Once you get bored of the Arcade Mode, Boulder Dash-XL has a few other modes to toss your way. Retro Mode puts you into an 8-bit (or fewer, in this case) world, in order to play the game the way you did in the original C64 version. These retro levels are actually quite fun, if only because they are simpler than the Arcade Mode levels. Retro Mode really gets you thinking like an old-school gamer, considering simple options like direction and distance, while Arcade Mode will have you struggling with one-way gates, telescopic robot arms, and enemies that are much smarter than ones who simply turn right and left.
My favorite mode in the game, however, is Puzzle Mode. It's unfortunately the shortest mode in the game, but it's the one that makes you think the hardest. Puzzle Mode levels are extremely tiny and require a very specific set of moves to complete. You basically need to collect all of the diamonds in these modes to unlock the exit, and the stages are so closely packed that getting each diamond is more of a matter of closely planning the route you will travel rather than speed.

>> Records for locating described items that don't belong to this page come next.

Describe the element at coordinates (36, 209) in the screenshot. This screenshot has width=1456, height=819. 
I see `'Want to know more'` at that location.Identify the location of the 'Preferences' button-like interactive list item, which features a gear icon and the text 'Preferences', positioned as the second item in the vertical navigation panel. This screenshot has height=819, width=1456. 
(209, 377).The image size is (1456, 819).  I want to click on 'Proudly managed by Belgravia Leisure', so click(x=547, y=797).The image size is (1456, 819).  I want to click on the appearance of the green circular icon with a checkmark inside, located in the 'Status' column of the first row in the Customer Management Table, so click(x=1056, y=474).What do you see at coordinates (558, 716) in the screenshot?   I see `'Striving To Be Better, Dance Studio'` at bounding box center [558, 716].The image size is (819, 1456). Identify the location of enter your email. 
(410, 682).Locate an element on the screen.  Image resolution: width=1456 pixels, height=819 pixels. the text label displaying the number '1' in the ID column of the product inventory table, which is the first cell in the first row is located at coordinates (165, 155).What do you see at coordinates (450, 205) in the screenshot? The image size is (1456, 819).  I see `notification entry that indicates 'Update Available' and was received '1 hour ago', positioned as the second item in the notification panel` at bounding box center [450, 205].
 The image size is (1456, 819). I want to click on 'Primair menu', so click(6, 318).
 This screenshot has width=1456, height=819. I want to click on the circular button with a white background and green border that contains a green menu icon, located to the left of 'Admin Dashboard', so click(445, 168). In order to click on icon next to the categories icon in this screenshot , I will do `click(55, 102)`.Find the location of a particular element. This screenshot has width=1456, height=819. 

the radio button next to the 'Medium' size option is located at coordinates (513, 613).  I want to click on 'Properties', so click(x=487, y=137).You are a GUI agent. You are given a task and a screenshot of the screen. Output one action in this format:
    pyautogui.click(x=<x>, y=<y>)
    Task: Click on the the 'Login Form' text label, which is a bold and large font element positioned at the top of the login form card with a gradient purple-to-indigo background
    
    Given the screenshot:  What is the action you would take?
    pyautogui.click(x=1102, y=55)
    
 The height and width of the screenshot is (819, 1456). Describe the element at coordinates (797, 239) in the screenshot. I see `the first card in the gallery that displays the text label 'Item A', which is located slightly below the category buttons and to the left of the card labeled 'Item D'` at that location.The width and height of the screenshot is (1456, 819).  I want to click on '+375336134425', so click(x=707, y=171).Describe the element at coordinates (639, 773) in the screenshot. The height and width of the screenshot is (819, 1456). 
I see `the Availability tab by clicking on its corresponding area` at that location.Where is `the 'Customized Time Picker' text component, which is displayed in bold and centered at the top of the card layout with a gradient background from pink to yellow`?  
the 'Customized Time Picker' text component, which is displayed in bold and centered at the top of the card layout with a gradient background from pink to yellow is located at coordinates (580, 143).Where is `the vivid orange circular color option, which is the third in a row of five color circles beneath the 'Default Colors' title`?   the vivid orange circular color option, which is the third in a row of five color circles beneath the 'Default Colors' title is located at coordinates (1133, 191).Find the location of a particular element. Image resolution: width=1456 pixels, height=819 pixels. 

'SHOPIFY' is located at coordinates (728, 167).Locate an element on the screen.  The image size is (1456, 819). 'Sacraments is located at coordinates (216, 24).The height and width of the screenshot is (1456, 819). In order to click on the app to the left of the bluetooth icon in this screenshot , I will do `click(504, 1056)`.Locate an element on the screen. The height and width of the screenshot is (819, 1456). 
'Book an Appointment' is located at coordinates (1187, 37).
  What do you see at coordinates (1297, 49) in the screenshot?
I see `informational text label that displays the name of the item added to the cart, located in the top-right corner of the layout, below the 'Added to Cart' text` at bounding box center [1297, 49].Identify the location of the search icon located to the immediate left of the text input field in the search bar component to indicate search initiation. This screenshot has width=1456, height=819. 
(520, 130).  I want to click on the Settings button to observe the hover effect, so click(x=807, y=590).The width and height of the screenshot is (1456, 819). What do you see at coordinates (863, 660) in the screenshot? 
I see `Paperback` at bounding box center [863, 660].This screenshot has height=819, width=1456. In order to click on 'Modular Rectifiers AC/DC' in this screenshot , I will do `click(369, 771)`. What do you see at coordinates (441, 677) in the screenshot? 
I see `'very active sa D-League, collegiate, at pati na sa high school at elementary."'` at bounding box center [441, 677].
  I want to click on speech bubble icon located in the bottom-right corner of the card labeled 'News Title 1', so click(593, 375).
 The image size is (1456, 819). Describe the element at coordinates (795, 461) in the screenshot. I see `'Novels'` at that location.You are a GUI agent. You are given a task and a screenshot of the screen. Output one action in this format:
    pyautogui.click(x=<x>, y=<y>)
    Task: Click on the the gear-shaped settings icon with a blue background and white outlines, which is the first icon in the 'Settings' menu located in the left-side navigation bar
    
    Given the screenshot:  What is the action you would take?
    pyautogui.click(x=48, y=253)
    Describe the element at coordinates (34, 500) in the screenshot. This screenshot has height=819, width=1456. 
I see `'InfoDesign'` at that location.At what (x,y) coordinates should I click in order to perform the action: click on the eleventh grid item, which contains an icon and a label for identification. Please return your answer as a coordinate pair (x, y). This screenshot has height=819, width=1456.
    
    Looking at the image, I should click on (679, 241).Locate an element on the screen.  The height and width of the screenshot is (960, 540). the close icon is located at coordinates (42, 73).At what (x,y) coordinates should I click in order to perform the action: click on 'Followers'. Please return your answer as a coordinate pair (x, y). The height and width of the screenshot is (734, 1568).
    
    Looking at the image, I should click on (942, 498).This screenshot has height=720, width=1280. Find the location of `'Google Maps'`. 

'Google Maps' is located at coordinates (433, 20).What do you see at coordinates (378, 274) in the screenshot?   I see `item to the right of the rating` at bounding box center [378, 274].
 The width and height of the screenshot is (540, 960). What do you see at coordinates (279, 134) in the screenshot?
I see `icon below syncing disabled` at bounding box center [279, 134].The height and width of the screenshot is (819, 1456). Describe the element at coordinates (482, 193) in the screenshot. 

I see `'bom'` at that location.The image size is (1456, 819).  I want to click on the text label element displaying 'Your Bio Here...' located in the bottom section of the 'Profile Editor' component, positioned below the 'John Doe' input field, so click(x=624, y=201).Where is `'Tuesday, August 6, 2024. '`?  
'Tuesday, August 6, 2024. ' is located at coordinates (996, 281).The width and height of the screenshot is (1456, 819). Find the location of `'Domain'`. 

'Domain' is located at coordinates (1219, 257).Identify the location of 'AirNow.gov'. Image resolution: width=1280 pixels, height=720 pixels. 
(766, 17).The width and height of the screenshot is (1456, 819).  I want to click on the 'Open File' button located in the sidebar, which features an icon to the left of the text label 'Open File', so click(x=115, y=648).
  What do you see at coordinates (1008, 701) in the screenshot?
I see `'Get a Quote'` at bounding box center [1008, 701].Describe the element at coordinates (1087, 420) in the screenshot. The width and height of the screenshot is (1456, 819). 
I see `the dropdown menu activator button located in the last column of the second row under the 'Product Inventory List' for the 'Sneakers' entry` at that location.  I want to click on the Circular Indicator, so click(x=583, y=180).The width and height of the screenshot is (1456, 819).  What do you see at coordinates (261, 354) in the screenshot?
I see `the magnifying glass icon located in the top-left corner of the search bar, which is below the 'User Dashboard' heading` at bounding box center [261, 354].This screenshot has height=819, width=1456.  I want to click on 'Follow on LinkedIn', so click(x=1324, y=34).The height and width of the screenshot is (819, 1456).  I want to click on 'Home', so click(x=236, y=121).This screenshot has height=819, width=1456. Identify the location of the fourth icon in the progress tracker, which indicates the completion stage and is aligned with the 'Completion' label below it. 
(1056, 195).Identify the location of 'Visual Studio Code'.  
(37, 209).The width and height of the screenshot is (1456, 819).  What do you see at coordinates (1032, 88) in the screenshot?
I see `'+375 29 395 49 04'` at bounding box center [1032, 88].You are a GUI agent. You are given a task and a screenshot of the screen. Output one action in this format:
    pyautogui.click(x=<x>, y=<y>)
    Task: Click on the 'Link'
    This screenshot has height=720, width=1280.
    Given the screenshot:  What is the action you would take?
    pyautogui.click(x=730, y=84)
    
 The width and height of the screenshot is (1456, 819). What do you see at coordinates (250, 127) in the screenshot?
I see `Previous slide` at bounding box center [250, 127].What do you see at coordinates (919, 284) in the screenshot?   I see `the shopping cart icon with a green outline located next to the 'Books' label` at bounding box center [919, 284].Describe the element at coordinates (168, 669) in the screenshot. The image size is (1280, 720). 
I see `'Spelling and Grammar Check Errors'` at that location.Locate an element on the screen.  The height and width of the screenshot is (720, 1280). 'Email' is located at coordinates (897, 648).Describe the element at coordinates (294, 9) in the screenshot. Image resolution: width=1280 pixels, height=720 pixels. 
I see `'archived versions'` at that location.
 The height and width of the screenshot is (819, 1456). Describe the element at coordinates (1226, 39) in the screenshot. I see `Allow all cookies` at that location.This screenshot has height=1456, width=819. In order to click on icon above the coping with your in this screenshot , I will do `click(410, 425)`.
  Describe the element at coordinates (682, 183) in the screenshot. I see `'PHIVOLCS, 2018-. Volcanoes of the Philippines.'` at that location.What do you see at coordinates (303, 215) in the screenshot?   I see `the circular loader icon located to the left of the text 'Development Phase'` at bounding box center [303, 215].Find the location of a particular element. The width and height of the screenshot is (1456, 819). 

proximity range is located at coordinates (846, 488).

It lets you cope with the Xbox D-pad by slowly and pointedly pressing every direction, although I still screwed up once in a while.
Boulder Dash-XL has its ups and downs. Sometimes you'll have these awesome "Eureka!" moments where you figure out just what you have to do to get your next diamond, while other times you will feel as if the game is mocking you with its poor controls and unfair time limits. Still, this is a ten-dollar game, and you'll easily get more than ten dollars' worth of puzzling out of Boulder Dash-XL. Just know what you are getting into before you buy it and you won't be disappointed. However, if old school directional puzzles aren't your thing, or if you are easily frustrated by the Xbox controller, feel free to pass it up.